本発明では、起毛部の厚みが1.0mm以上であるが、裏糸をパイル状にした上で起毛しているため、起毛後は編成部分が実質的に薄くなり、前記ゴム又は樹脂皮膜の平均厚みを0.7mm以下に設定することにより、指等の屈曲性がよく柔軟であり、優れた作業性が維持されるのである。ただし皮膜強度、防水性の点から、前記ゴム又は樹脂皮膜の平均厚みは0.1mm以上が好ましい。より好ましくは、0.2mm以上、さらに好ましくは0.3〜0.5mmに設定される。
【発明を実施するための最良の形態】
【0020】
次に、本発明の実施形態を詳細に説明する。
【0021】
本発明に係る手袋は、手袋内側面を、太さ100デニール以下の裏糸によりパイル状に編成し、当該パイル面を起毛処理して平均厚み1.0mm以上の起毛部を形成するとともに、手袋表側面に、ゴム又は樹脂皮膜を形成したものである。
【0022】
裏糸は、ポリエステル長繊維やポリエステルスパン糸を用いることが好ましい。また、表糸は、たとえば綿100%糸や、綿・ポリエステルの混紡糸、ポリエステル100%糸などを用いることができる。
【0023】
特に裏糸にポリエステル長繊維(ウーリーポリエステル)を用いたものは、「フリース」素材の特徴として知られているように軽く、肌に優しく肌触り(風合い)も良く、作業中汗をかいても直ぐ乾くため、いつまでもベトベトした不快感が残らず、脱着も容易となる。
【0024】
本発明では、生地の内側片面をパイル状に編成して起毛しているため、全体として編成部分が実質的に薄くなり、直接コーティングして皮膜層を形成した後も屈曲性が良く柔軟である。

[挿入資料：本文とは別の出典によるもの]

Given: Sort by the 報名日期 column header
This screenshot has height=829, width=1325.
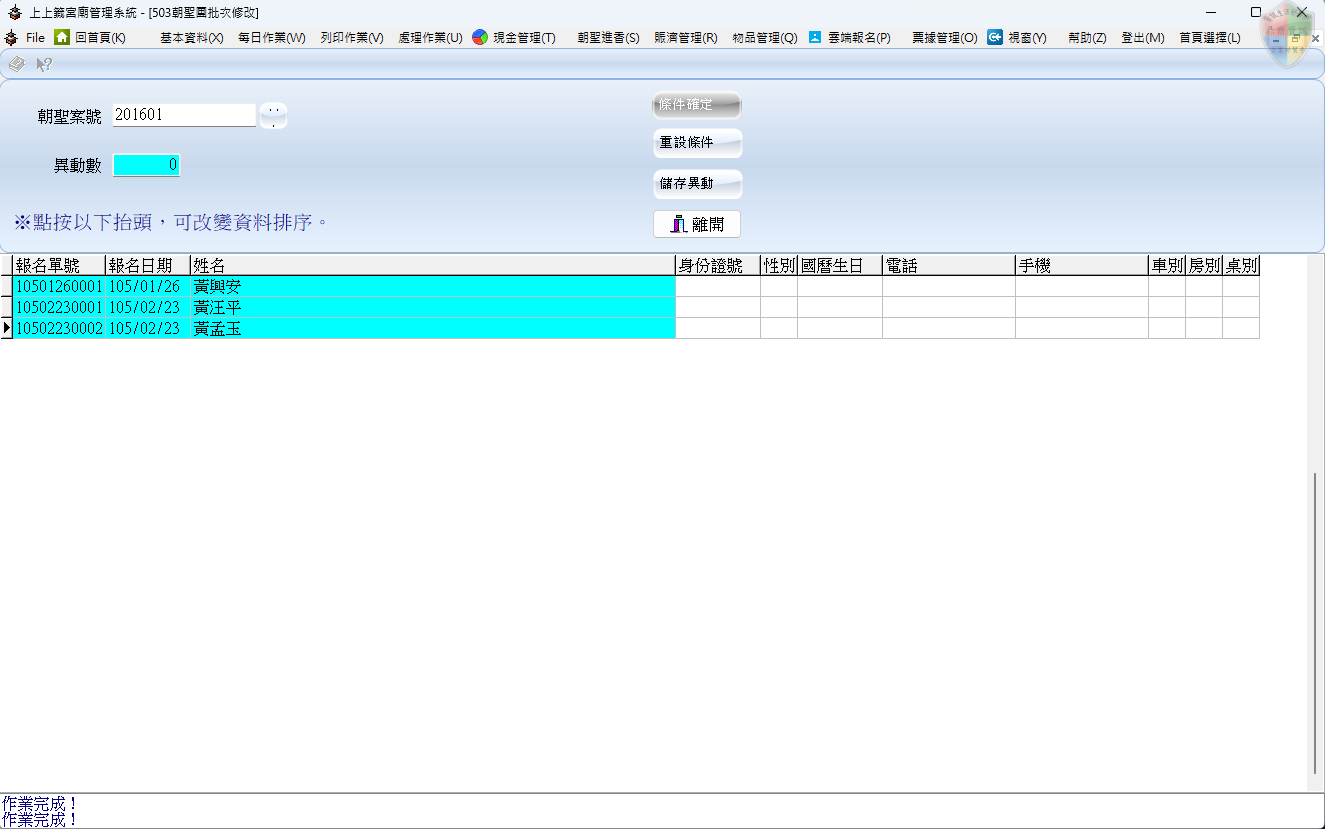Looking at the screenshot, I should pos(146,266).
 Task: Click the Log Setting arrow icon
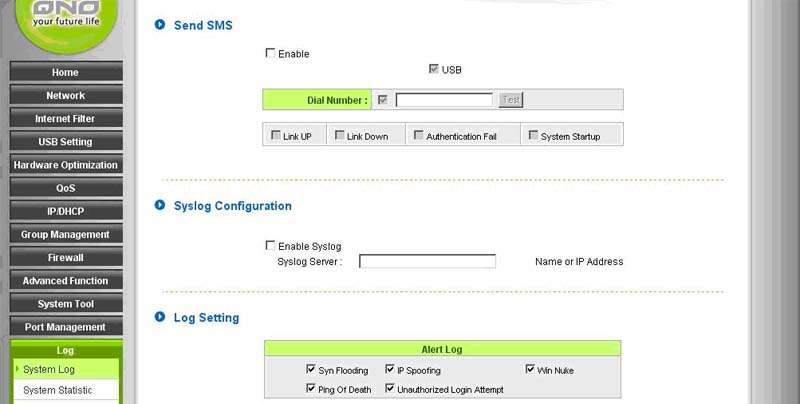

裏糸を構成している繊維1本あたりの平均太さが、1.1デニール以下であることが好ましい。これは100デニールの糸であればおよそ91本以上の繊維から構成されていることを示し、例えば75D/72Fの糸や100D/96Fの糸が含まれる。
このような繊維の太さは、起毛処理により糸から独立する起毛一本あたりの太さとなり、当該起毛部は柔らかい感覚が得られる。
【0025】
起毛部の平均厚みは、1.0mm以上であれば、静電植毛のように起毛が倒れてしまうことがなく互いに絡まり空気層を維持でき、優れた断熱性を保持できる。ただし、当該平均厚みが2.5mm以下であることが好ましく、それより厚いと作業性、嵌め心地が低下する。より好ましくは2mm以下、さらに好ましくは1.3〜1.6mmに設定される。
【0026】
尚、起毛部の厚みをこのような数値に設定するためには、例えば、裏糸を75D/144Fのポリエステル長繊維(ウーリーポリエステル)とした場合、裏側のパイル状部分を構成する平均ループ長さを、設定する起毛部厚みの2.5倍ほどの長さとなるように編成しておけばよい。たとえば、起毛部平均厚みが1.5mmとなる手袋を製作するためには、3.8mm程のループとなるように編んでおき、このループを切断して起毛することで、起毛の長さが1.9mmとなり、これが捲縮加工されていることから互いに絡まって支え合い、起毛部の厚みは1.5mm程となる。
【0027】
防水効果を付与するゴム又は樹脂皮膜には、NBR配合物や塩化ビニルゾルなど、従来からの手袋に用いられている種々のコーティング材を用いることができる。コーティング後の皮膜の平均厚みは、皮膜強度や防水性を維持しつつ優れた作業性を維持するために0.1〜0.7mmとなるように設定される。
【0028】
次に、本発明に係る手袋の製造手順について説明する。
【0029】
まず、上記の表糸と裏糸からなる生地に対し、裏側のパイル面を起毛処理することにより、平均厚み1.0mm以上の起毛部を形成する。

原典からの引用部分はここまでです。